◆ What the task asks:
Reproduce the listing below line for line, with no changes to any character.

(Raw listing)
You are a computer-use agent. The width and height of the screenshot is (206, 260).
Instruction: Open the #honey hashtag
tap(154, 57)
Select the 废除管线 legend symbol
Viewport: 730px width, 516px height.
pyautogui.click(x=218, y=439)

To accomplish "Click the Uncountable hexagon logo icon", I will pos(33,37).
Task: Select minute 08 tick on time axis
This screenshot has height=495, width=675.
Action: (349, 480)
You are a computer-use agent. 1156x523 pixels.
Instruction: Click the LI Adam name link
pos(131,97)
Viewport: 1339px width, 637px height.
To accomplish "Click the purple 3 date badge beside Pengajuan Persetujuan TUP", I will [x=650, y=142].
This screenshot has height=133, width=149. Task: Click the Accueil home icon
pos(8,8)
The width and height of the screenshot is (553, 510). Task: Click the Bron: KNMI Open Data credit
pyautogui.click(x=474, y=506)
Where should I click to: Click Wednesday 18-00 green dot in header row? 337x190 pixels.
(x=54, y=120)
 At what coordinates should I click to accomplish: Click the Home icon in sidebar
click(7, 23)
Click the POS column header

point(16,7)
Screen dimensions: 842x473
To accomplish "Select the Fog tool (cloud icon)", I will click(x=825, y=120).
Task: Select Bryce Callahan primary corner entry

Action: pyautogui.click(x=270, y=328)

◆ Answer to the task:
You are a computer-use agent. The width and height of the screenshot is (206, 260).
Instruction: Open the #honey hashtag
tap(154, 57)
Select the 废除管线 legend symbol
Viewport: 730px width, 516px height.
pyautogui.click(x=218, y=439)

To accomplish "Click the Uncountable hexagon logo icon", I will pos(33,37).
Task: Select minute 08 tick on time axis
This screenshot has height=495, width=675.
Action: (349, 480)
You are a computer-use agent. 1156x523 pixels.
Instruction: Click the LI Adam name link
pos(131,97)
Viewport: 1339px width, 637px height.
To accomplish "Click the purple 3 date badge beside Pengajuan Persetujuan TUP", I will [x=650, y=142].
This screenshot has height=133, width=149. Task: Click the Accueil home icon
pos(8,8)
The width and height of the screenshot is (553, 510). Task: Click the Bron: KNMI Open Data credit
pyautogui.click(x=474, y=506)
Where should I click to: Click Wednesday 18-00 green dot in header row? 337x190 pixels.
(x=54, y=120)
 At what coordinates should I click to accomplish: Click the Home icon in sidebar
click(7, 23)
Click the POS column header

point(16,7)
Screen dimensions: 842x473
To accomplish "Select the Fog tool (cloud icon)", I will click(x=825, y=120).
Task: Select Bryce Callahan primary corner entry

Action: pyautogui.click(x=270, y=328)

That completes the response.